The twins met again in 2011 at the age of 13.

Nguyen was shocked. As Hayasaki describes, she said firmly in Vietnamese, “No.” “Its defenses suddenly went up,” writes the author of the book.

The girl wondered if it was a scam. She wasn’t sure that the American was her sister’s mother at all. She told the translator that she wanted to meet Solimene in person. The American replied that she would bring her.

The woman began transferring money to Nguyen’s parents to help them with the cost of raising the girl. As Hayasaki said, she questioned her white privilege and her desire for Nguyen to come to the US.

“Do you know who I am, to think that I will come here and save this little girl?” She told Hayasaki. “She is so happy,” she added.

In 2011, she decided to fly from Solimene to Vietnam. The twins met again at the age of 13.

Hayasaki wrote that the meeting that took place at the airport was awkward. The girls compared their features, but their hairstyles differed. They couldn’t communicate due to the language barrier and noise at the airport.

Solimene, who was always aloof, said her body went numb when Nguyen hugged her. She said she felt offended because she already had sisters in the US and didn’t want another one. But Nguyen was very touched and did not notice it.

The beginning was sluggish. Hayasaki wrote that the twins began to establish contact with each other. They talked about their childhood. They laughed when Solimene remembered that a child had been tormenting her by blocking the playground slide. Nguyen said she never had a slide like this. “I would be tormented if my pebbles were taken,” she told her sister.

“We have similar scars in similar places,” Solimene told Hayasaki. “We have various small cuts and birthmarks all over the body,” she explained.

Nguyen and Solimene attended the same college in the US

The Solimene family paid Nguyen to study at an elite private school in Vietnam. They rented an apartment so her parents could live nearby. They also gave Nguyen the latest electronics including laptop and iPhone.

In 2016, Nguyen decided to graduate from high school in Chicago. She confessed to Hayasaki that it was difficult to leave Vietnam. She said after saying goodbye to her parents and boarding the airport bus, she thought, “This is not forever. This is a normal goodbye. I’ll be back.”

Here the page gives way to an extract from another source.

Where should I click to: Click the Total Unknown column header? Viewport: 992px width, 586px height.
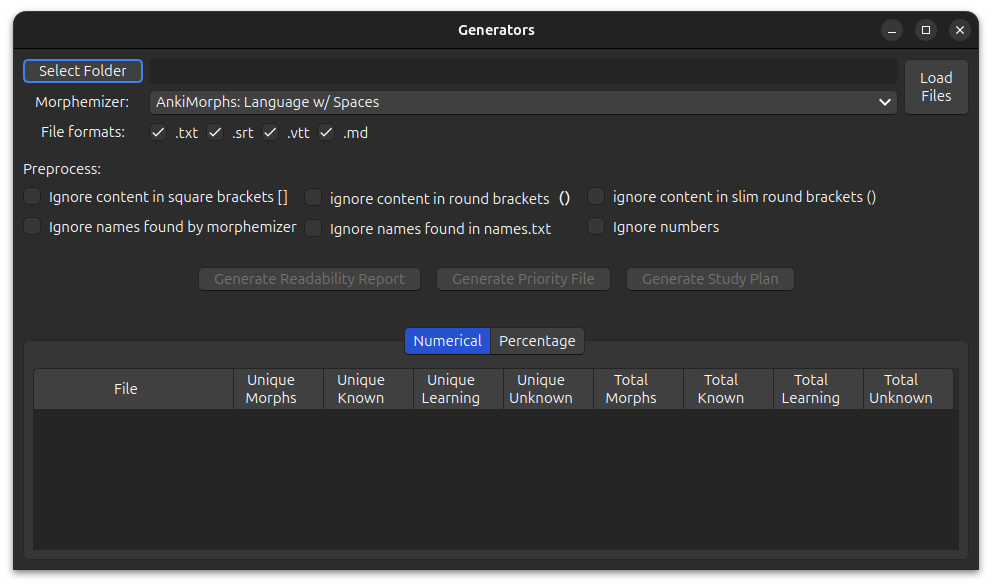coord(900,389)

Twins became inseparable as Nguyen got used to living in the USA. They graduated from high school in 2018 and studied at the same university for four years.

Solimene told Hayasaki that her sister helped a lot to become more emotionally present. – It allowed me to grow in an environment that is a safe space. I’ve always felt that he was supporting me, she explained.

Nguyen said she was happy her twin chose a career in diplomacy, even if that meant once again they had to be thousands of kilometers apart.

“I know she’ll tell me the same,” Nguyen told Hayasaki. “And I know we’ll always find a way to get back together,” she said.